An update on our provider collaboration reviews

Dr Rosie Benneyworth

Collaboration in urgent and emergency care

We recently published the full findings of our PCR or urgent and emergency care in England. This followed a report sharing learning examples from the areas that we covered.

  1. Ensuring access
  2. Tackling inequalities
  3. Governance and shared planning
  4. Safety and staff skills
  5. Use of technology
  • Develop and build on relationships. Provider and system leaders must collaborate and work together to meet the needs of their local populations. Our work shows that it is crucial to establish good and meaningful relationships across local areas and systems.
  • Share important information. Lasting solutions for information sharing will enable urgent and emergency care services to help people most in need of care.
  • Understand staffing. Workforce strategies should cover a local system or area, not just localised services. This will help ensure the right numbers of people and skills.
  • Understand inequality. Leaders need to work hard to understand the inequalities that exist in their areas. They should further develop strategies to address them.
  • Embrace technology. Rapid advancement of new ways of working have presented an opportunity to improve people’s access to care and their experience.

System working to ensure continued care for people with cancer

We have published some examples of the innovation and positive ways in which services in local areas have worked to ensure continued care for people with cancer, or suspected cancer. We are sharing these examples early to support learning and recovery across cancer provision efforts national. A full report will follow in July.

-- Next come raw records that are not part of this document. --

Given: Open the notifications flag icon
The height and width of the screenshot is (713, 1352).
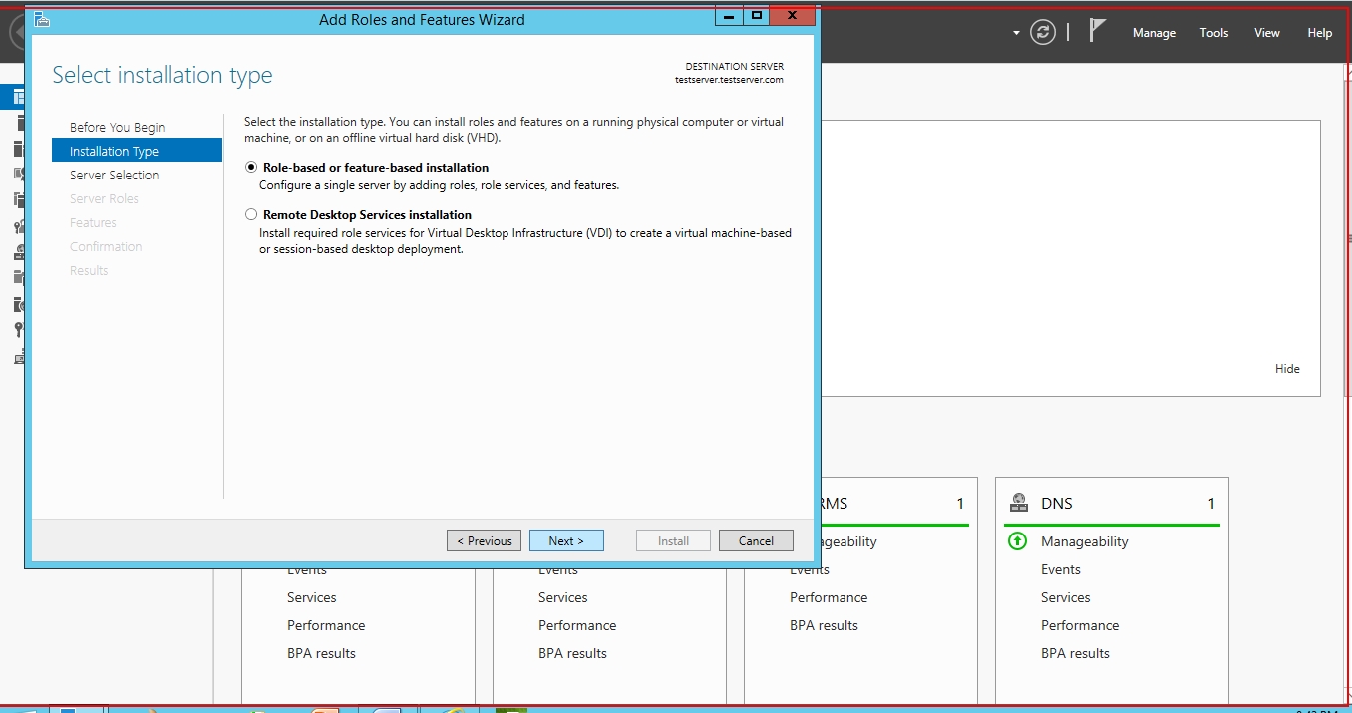Looking at the screenshot, I should pos(1097,31).
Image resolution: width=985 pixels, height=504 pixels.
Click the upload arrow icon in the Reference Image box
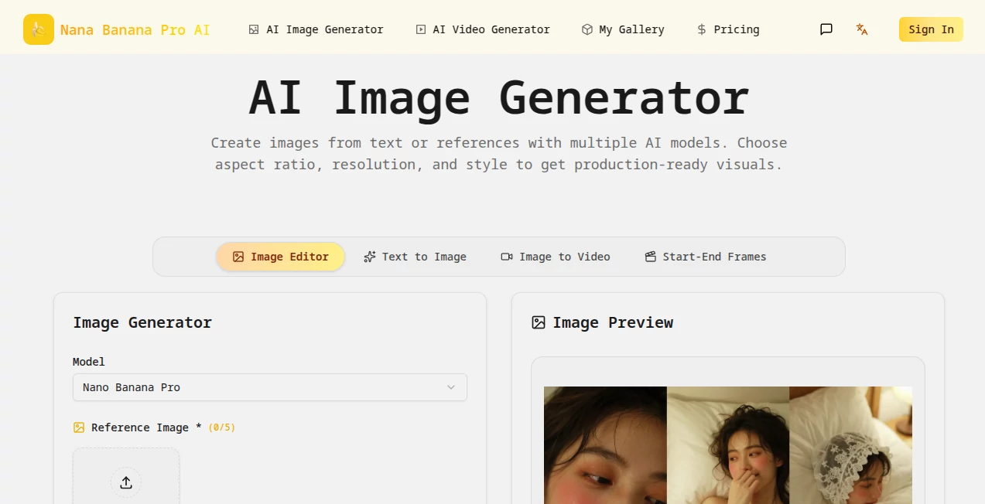126,482
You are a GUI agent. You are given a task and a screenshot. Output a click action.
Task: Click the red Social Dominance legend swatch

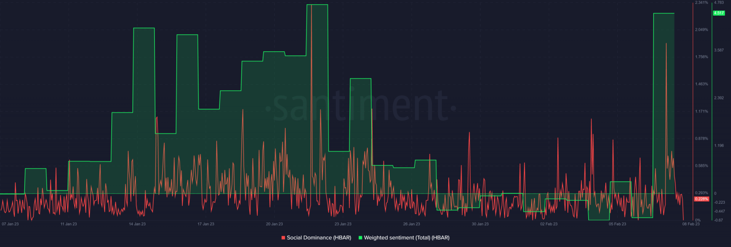click(283, 238)
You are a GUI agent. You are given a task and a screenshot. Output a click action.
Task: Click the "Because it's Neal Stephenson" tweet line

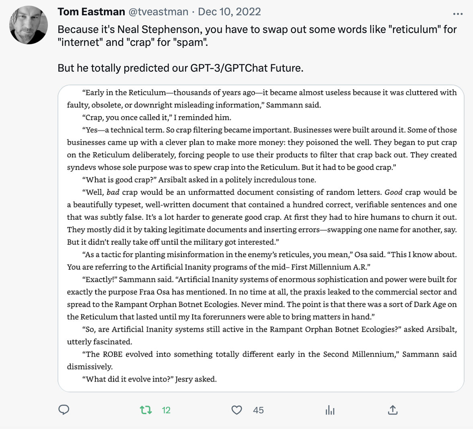click(257, 29)
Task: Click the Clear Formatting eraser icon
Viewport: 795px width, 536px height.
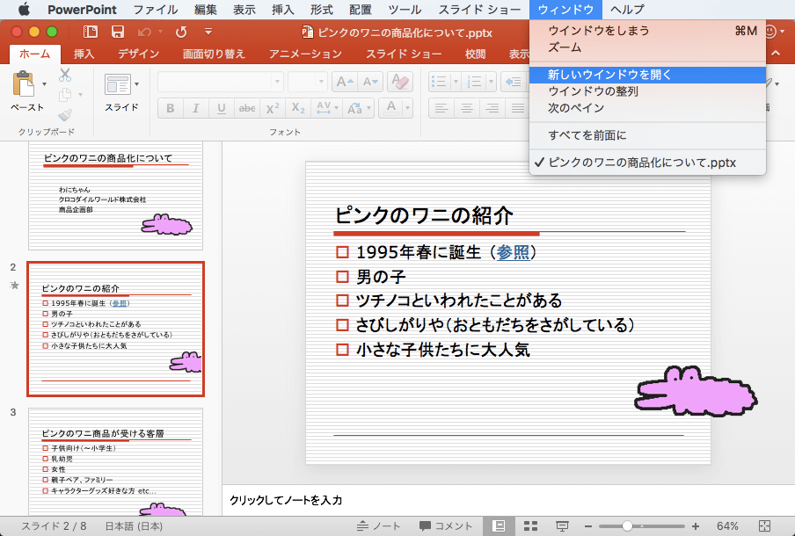Action: coord(399,83)
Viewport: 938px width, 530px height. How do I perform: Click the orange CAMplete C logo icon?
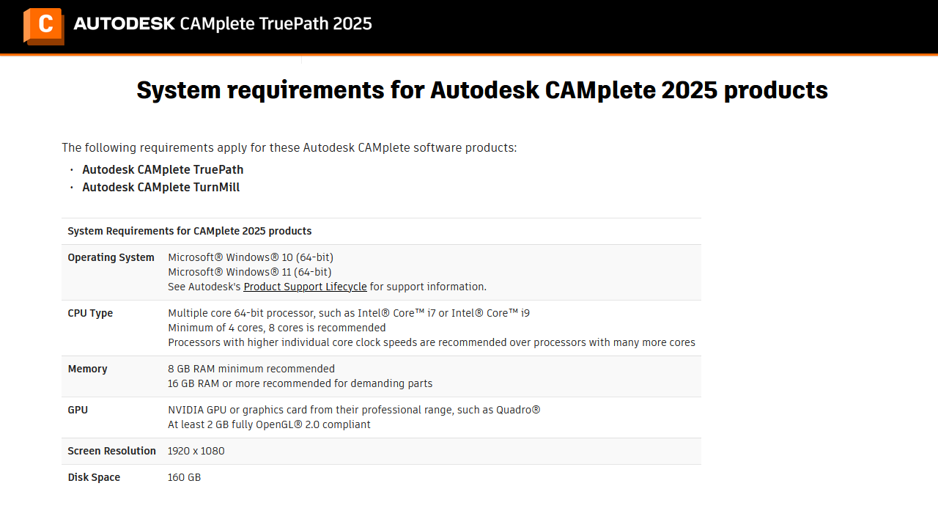pyautogui.click(x=44, y=26)
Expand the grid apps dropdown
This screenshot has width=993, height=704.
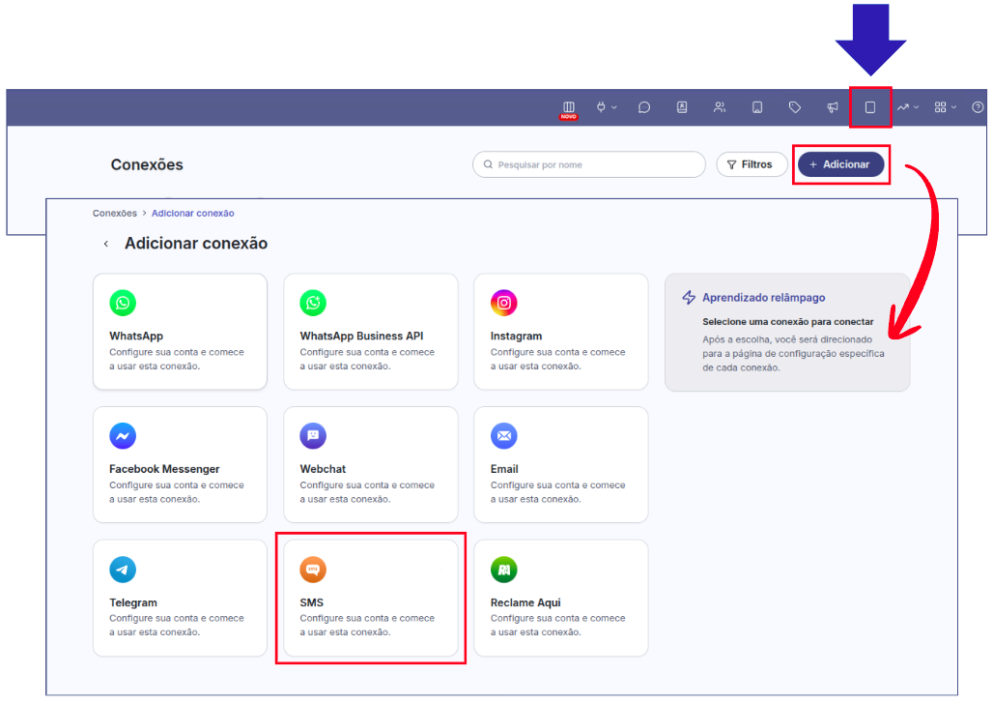coord(945,107)
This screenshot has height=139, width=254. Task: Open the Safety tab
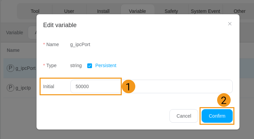[x=171, y=11]
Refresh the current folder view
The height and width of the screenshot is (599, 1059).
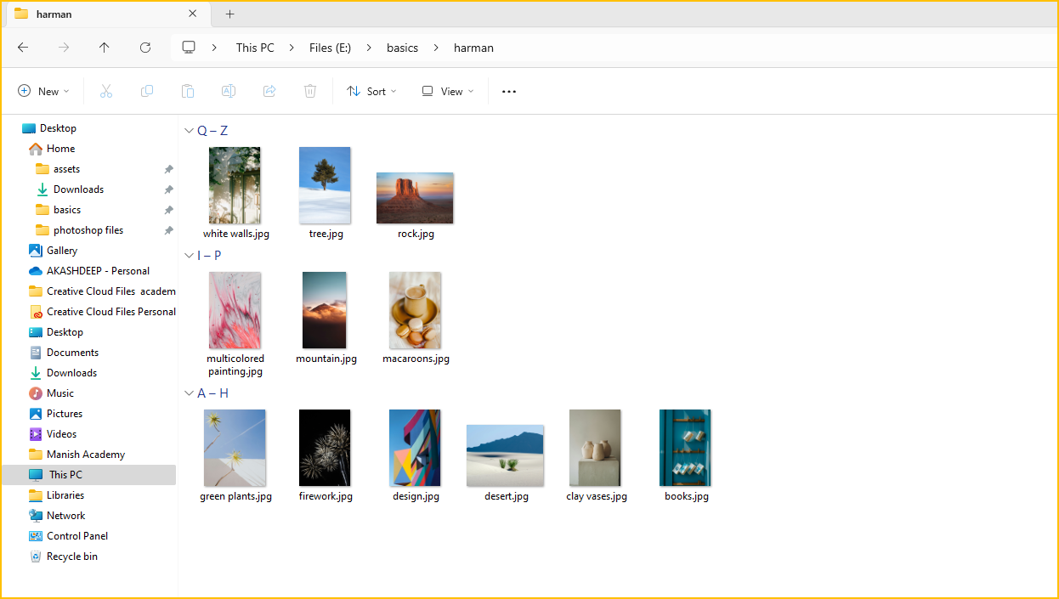pyautogui.click(x=145, y=48)
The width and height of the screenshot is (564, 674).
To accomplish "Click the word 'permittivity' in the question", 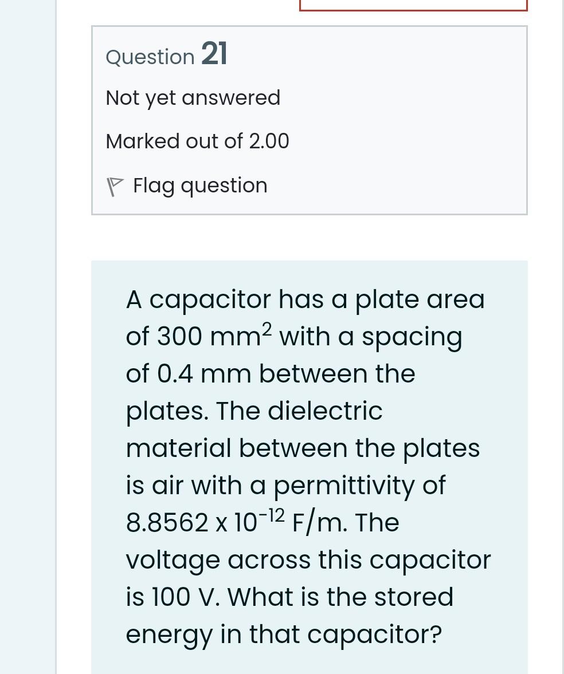I will (x=344, y=487).
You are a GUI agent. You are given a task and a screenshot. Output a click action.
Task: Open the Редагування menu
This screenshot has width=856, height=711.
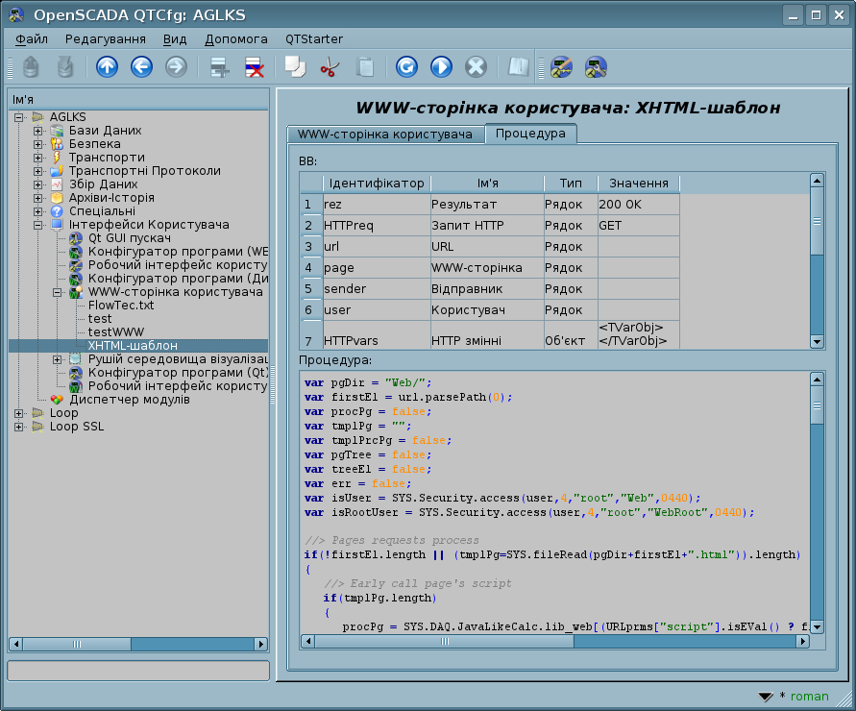[105, 39]
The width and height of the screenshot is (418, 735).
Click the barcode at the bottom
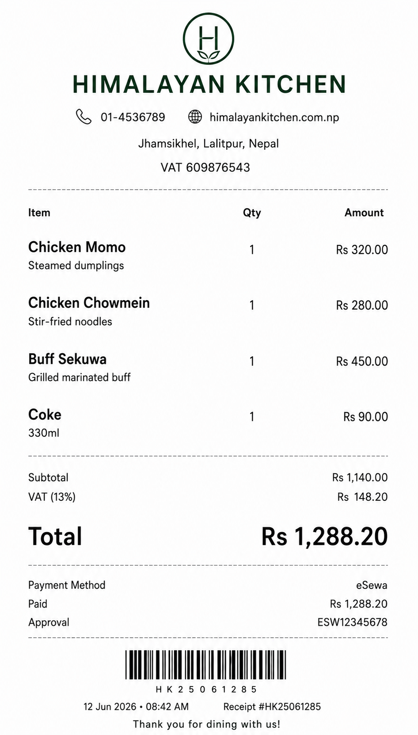pyautogui.click(x=206, y=665)
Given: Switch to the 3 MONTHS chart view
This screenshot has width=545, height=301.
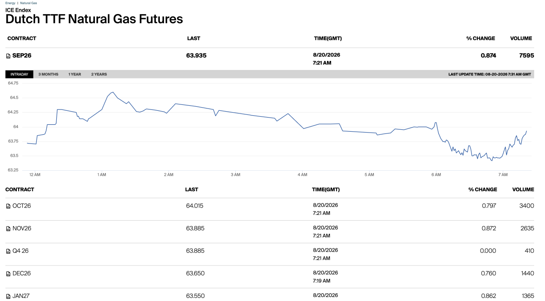Looking at the screenshot, I should [48, 74].
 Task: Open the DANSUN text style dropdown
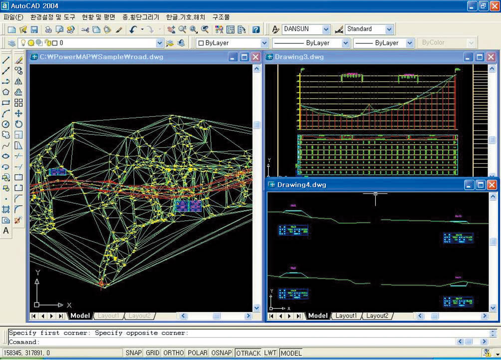point(325,30)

  • Engaging with local communities. We heard how community engagement was prioritised in response to people’s concerns about contracting COVID-19 whilst seeking medical advice. Social media and online chats were used to tell people that primary care services remained active during the pandemic and they should still attend screening appointments.
  • Innovation and collaboration in the community. Services and systems have worked hard to maintain personalised care — particularly in community settings. New ways of working helped to ensure protection for immunosuppressed people from the COVID-19 virus. This included home chemotherapy and increased digital working.
  • Recovery. We asked services about how systems are managing backlogs in performing diagnostic procedures and surgery, and how they plan to recover their services. We heard of innovative techniques in endoscopy services and how local systems and cancer alliances used extra funding to increase booking teams and lists on weekends.

Next steps for PCRs

We have recently completed fieldwork for the PCR of services for people who live with a learning disability in the community. As with the other phases, we will report headline findings through our Insight report, followed by full findings in a national report.